Dibaleka II ’Terbakar’, Pengunjung Dievakuasi

ilustrasi
ilustrasi
ilustrasi

POJOKSATU.id, DEPOK – Pengunjung Dibaleka II Balaikota Depok mendadak panik dan berhamburan keluar gedung. Pasalnya, salah satu ruangan di lantai 4 gedung tersebut terbakar dan terdapat satu orang yang terjebak di dalamnya. Beberapa menit kemudian petugas Pemadam Kebakaran tiba di lokasi dan langsung memberikan pertolongan. Alhasil, dalam hitungan menit korban yang terjebak tadi berhasil dievakuasi. Kejadian itu merupakan salah satu rangkaian simulai Damkar, guna memeriahkan HUT Ke16 Kota Depok.

Hal itu dibenarkan Kepala Dinas Damkar Kota Depok, Yayan Arianto. Menurut Yayan, simulasi tersebut memang digelar dalam rangka HUT Ke-16 Kota Depok. “Diawali adanya kebakaran di lantai 4 gedung Dibaleka II, ada korban jiwa satu. Diturunkan dari lantai empat dan langsung dibawa menggunakan ambulan. Response time dalam simulasi hanya enam menit,” ungkap Yayan kepada Radar Depok, kemarin. Itu diketahui, setelah pihaknya menerima telepon dan meluncur dari Mako ke Balaikota, dengan waktu hanya 6 sampai 7 menit. Kemudian Damkar mengerahkan mobil pompa delapan unit, dari Mako empat unit dan setiap UPT satu.
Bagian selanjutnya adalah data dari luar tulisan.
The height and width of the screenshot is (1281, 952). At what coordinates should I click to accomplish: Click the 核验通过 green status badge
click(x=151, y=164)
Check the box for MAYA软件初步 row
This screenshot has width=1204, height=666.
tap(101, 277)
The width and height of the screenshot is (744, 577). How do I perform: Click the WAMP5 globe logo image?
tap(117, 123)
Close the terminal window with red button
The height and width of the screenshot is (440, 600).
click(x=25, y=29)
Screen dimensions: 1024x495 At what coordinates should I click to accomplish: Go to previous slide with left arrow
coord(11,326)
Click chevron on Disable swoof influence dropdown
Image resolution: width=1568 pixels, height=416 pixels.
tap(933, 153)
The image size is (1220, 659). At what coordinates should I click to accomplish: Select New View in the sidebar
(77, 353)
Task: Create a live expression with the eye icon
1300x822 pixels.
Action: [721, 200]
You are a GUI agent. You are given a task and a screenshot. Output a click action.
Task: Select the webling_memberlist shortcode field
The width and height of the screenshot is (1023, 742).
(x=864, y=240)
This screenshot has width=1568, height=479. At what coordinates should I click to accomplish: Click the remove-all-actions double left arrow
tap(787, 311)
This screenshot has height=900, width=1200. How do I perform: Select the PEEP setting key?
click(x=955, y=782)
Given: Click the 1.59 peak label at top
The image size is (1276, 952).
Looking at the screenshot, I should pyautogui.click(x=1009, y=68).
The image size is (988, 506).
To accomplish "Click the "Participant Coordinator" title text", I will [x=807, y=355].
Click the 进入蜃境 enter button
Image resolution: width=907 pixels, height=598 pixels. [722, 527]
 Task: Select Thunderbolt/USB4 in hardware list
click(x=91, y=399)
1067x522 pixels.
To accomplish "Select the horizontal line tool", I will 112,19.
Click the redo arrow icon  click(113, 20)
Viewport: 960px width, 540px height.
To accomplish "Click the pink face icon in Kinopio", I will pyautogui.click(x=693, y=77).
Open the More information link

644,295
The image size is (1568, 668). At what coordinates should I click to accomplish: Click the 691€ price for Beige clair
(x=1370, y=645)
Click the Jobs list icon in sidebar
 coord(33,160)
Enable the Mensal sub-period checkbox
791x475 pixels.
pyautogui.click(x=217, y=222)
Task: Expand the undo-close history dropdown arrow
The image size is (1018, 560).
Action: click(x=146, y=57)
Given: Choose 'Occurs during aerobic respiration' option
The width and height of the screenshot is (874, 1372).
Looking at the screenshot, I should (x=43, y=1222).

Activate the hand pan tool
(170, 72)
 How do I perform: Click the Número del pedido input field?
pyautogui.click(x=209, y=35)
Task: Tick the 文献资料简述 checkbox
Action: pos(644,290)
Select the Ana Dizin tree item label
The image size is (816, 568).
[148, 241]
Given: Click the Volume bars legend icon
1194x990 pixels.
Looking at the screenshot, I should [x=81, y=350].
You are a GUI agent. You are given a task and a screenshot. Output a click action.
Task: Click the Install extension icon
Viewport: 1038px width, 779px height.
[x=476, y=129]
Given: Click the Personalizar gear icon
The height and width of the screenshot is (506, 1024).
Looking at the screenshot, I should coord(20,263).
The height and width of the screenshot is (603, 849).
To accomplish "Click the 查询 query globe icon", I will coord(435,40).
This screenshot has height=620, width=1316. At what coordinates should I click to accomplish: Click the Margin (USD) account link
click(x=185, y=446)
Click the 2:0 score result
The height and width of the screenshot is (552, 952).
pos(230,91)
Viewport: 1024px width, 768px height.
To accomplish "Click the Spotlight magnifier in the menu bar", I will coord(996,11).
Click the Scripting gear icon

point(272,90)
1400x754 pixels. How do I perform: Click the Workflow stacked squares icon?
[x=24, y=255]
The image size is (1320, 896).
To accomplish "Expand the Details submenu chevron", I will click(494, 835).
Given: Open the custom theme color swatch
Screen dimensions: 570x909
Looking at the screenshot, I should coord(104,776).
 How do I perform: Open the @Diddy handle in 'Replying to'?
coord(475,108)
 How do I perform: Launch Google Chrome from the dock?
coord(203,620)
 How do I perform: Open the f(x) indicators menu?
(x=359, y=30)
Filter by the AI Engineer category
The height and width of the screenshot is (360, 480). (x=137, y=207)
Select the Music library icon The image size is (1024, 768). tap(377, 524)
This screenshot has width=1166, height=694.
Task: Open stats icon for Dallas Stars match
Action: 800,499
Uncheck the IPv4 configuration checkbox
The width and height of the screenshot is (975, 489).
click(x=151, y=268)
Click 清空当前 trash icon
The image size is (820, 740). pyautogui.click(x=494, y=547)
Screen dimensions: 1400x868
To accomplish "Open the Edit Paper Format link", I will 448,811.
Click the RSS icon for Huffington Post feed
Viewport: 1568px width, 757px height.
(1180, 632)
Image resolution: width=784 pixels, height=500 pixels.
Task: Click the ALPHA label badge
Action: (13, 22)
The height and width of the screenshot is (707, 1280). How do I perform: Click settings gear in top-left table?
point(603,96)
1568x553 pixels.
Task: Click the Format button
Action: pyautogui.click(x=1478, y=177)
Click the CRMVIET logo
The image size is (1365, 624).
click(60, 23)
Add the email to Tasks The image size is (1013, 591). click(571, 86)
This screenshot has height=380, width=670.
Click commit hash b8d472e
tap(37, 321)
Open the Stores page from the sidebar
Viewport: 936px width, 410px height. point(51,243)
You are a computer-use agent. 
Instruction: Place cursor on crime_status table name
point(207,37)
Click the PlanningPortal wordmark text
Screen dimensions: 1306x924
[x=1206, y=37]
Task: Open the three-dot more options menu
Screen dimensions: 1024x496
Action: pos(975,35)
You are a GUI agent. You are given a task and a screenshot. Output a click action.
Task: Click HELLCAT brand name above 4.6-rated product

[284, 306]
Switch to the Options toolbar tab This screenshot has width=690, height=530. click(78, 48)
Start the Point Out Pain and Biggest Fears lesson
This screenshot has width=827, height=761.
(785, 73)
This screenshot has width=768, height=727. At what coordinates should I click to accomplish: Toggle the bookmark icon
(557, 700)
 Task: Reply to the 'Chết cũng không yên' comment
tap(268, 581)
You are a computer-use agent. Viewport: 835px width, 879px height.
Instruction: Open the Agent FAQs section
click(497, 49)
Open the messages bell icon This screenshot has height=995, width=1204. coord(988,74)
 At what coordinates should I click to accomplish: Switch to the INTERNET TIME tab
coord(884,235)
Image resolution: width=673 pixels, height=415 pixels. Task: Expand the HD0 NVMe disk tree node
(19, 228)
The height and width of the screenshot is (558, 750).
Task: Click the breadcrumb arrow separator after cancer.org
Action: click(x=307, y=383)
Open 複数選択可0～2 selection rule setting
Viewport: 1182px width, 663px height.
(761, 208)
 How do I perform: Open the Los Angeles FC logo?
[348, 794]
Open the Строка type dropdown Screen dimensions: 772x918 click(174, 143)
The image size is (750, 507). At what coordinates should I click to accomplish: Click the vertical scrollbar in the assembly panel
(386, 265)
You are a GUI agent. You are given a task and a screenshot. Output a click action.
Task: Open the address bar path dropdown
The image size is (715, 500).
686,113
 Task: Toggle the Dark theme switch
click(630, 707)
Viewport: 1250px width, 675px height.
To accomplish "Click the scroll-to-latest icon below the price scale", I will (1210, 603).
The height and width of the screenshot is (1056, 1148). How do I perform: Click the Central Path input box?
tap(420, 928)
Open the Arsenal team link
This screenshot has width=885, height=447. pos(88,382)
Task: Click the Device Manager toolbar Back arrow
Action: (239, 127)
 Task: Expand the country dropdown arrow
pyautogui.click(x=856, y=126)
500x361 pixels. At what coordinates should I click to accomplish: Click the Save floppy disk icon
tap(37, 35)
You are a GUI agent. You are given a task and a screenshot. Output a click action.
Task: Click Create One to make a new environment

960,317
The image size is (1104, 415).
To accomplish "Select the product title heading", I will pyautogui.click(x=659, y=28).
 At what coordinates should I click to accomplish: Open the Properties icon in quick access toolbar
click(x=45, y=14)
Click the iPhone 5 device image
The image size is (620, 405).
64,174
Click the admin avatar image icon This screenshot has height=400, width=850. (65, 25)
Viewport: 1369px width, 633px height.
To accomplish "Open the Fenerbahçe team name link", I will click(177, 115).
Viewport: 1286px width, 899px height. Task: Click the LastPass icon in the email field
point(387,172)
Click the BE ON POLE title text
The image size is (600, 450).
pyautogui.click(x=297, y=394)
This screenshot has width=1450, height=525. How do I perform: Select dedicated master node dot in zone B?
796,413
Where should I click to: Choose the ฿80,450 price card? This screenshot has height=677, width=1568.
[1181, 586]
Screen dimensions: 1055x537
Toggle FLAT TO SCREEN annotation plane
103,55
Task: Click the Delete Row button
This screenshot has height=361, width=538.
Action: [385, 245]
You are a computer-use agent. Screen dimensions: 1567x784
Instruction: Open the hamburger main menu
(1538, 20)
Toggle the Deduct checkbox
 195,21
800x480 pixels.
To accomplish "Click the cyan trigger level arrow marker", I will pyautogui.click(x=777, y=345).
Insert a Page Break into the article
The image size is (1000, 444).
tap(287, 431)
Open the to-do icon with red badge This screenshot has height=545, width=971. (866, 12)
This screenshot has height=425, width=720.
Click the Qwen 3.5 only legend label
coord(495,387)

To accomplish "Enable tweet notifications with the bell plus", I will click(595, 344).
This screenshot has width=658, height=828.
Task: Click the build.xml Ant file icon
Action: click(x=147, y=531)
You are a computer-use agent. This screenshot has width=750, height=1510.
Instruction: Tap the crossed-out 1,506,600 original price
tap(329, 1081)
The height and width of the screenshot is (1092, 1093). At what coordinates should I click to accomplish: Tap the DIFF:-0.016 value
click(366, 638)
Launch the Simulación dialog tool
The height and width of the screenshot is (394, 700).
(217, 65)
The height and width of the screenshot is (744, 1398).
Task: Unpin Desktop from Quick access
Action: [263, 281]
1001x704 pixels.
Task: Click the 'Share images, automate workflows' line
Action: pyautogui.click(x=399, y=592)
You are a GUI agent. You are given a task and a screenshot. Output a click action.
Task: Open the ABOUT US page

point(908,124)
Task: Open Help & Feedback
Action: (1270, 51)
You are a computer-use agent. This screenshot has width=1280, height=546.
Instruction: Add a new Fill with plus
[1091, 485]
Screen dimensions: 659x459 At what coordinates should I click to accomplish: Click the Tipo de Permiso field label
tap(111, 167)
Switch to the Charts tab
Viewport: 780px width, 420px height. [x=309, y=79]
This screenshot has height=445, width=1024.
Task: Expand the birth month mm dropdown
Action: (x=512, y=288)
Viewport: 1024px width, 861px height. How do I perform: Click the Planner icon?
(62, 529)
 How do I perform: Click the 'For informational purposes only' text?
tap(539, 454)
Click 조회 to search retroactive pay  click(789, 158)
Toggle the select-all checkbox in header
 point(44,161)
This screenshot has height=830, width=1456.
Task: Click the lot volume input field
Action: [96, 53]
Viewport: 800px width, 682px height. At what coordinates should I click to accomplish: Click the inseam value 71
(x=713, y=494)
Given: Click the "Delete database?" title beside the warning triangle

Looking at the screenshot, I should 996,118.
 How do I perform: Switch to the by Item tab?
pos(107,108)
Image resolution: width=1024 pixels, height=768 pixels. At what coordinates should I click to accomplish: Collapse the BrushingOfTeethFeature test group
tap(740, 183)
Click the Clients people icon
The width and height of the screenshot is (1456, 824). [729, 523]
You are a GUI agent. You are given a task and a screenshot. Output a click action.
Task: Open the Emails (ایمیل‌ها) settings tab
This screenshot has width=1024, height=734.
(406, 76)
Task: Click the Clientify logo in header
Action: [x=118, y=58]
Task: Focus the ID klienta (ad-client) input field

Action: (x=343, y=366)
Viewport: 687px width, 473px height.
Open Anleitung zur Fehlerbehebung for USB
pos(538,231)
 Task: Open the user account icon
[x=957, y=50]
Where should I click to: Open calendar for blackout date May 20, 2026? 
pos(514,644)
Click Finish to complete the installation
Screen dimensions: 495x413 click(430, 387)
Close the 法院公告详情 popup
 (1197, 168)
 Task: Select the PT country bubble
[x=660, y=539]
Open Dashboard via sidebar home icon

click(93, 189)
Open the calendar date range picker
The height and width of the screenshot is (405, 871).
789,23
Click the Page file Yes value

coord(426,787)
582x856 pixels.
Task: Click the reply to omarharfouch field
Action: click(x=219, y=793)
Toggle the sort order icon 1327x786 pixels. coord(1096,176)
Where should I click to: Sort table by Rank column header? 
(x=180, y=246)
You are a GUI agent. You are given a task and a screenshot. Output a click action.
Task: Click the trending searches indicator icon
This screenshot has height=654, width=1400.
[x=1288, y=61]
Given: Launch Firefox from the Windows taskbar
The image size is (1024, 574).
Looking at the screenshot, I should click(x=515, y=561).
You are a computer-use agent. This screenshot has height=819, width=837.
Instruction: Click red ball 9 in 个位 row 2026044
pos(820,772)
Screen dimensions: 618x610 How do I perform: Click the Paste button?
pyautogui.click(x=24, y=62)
“Kami juga bawa mobil komando dua, pembuka jalan tiga, ambulan satu, dan mobil inspektur satu. Sedangkan personel yang dikerahkan 42 orang,” papar Yayan. Yayan mengaku, situasinya cepat bisa ditangani seperti kejadian di Mal Margo City beberapa waktu lalu. Yakni kurun waktu (respon time, red) 15 menit api bisa dipadamkan. Atas penghargaan dari Departemen Dalam Negeri (Depdagri) lanjut Yayan, sebagai terbaik pertama seIndonesia dalam penanganan bangunan gedung, dan pemukiman di pencegahan serta penanganannya dengan praktik ini bisa terbukti.

“Hanya saja bila kejadian itu nyata, itu akan kalang kabutnya para personel di gedung bertingkat ini. Hasil penelaahan kami akan berikan rekomendasi pada pimpinan. Kalau lantai 10 itu sudah hampir rata-rata cukup baik,” tandasnya. Namun, yang empat lantai ini masih banyak kekurangan, dan pihaknya akan menyampaikan jangan sampai hal yang tidak diinginkan nanti akan pasif. Menurut Yayan, kasus kebakaran yang telah ditangani Januari hingga Maret 2015 mencapai 44 kejadian, ditambah ada bakar-bakaran di jalur pipa gas. Jadi ada 45 kasus. “Rata-rata terjadi di rumah tinggal, dan penyebabnya konsleting listrik. Hampir dari 44 itu 32 diantaranya konslet, yang lainnya kompor gas meledak, ada yang sembarangan bakar-bakaran,” pungkasnya.